David Mullen examines the Hillman Avenger and the demise of a car-making giant

For a while in the late-Sixties, it looked like things might be alright for Hillman and its parent-company, the Rootes Group. The Coventry conglomerate, which made cars and vans under names like Hillman, Humber, Singer, Sunbeam and Commer, had been bought in 1967 by the American giant Chrysler which had hoped to make some in-roads into Europe, a market where it had never had much success, unlike the other members of America’s ‘Big Three’, Ford and General Motors.

Ford, for decades, had had successful operations on this side of the Atlantic, as had General Motors, which owned Opel in Germany and Vauxhall in Britain. Chrysler hoped that by snapping-up the Rootes Group and French car-maker Simca, it would be assured of a slice of the European pie.

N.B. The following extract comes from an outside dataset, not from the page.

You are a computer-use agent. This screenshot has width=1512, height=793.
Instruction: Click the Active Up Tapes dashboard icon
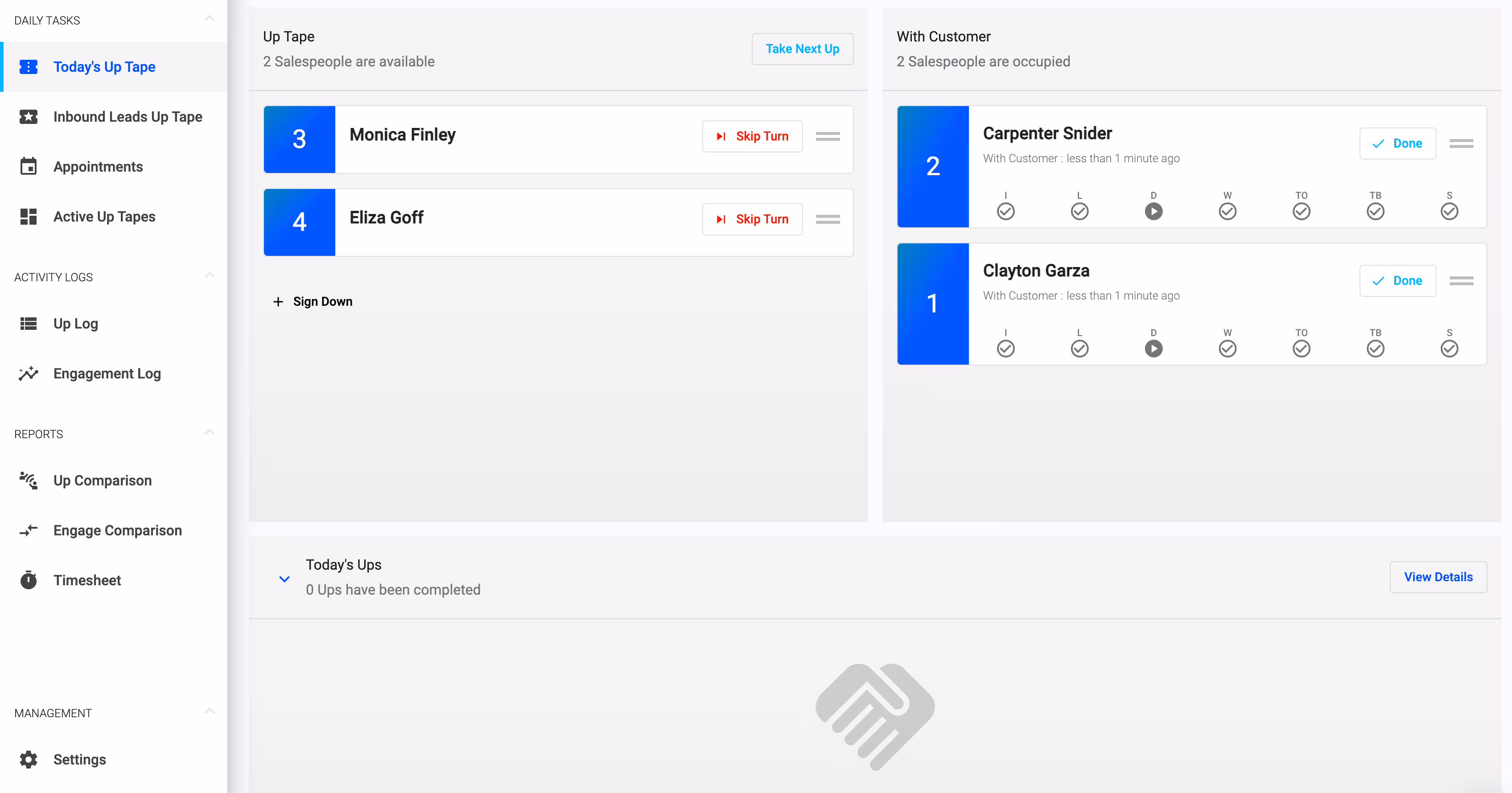[x=28, y=217]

Before the Chrysler takeover, Rootes was strapped-for-cash. Its little Hillman Imp had required massive investment in a new factory in Scotland, and, having been plagued by teething and quality problems, it was never a strong enough seller to recoup the loss.

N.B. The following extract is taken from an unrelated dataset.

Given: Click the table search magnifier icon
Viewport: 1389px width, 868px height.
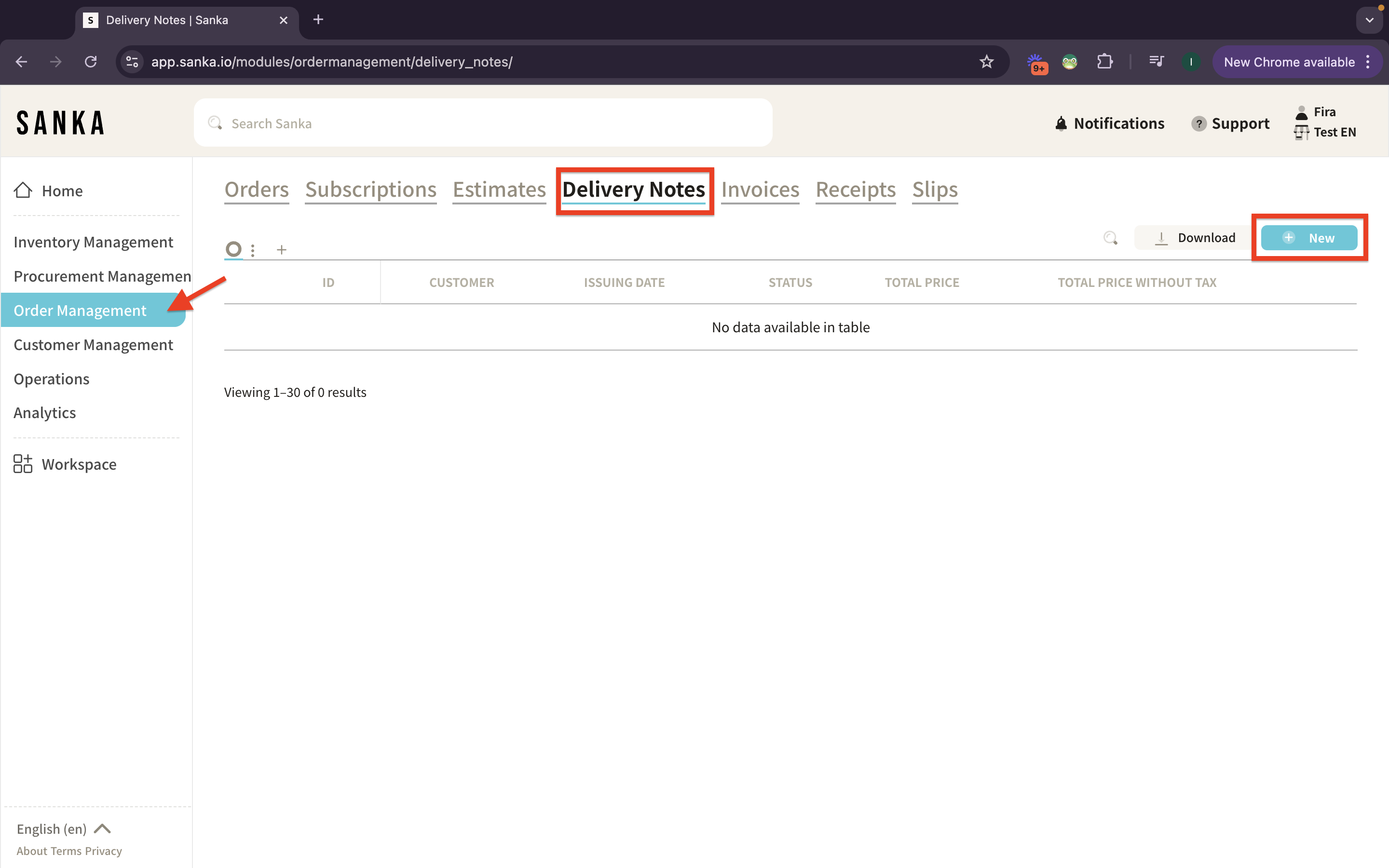Looking at the screenshot, I should point(1110,238).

The larger Hillman Hunter, which first saw the light of day in 1967, the year of the Chrysler buy-out, had been developed on a shoestring, but was still a competent car which sold respectably, but in nowhere near the numbers of Rootes’ rivals bestsellers, the Austin/Morris 1100 or the Ford Cortina.

What Rootes needed was a small-to-mid-sized car, something along the lines of the Ford Escort, to fit between the technically-eccentric Imp and the Cortina-sized Hunter. With the Chrysler deal, the company finally had the money to develop something new.

The car that came along in 1970 was the Hillman Avenger. It was a conventional machine in every way and was very much a car of its time. Styling was understated and attractive, featuring the so-called ‘Coke-bottle’ curves also seen at the same time on the Ford Cortina Mk.III. The engineering was simple and dependable with rear-wheel-drive and a choice of four-cylinder 1,298 or 1,498cc engines.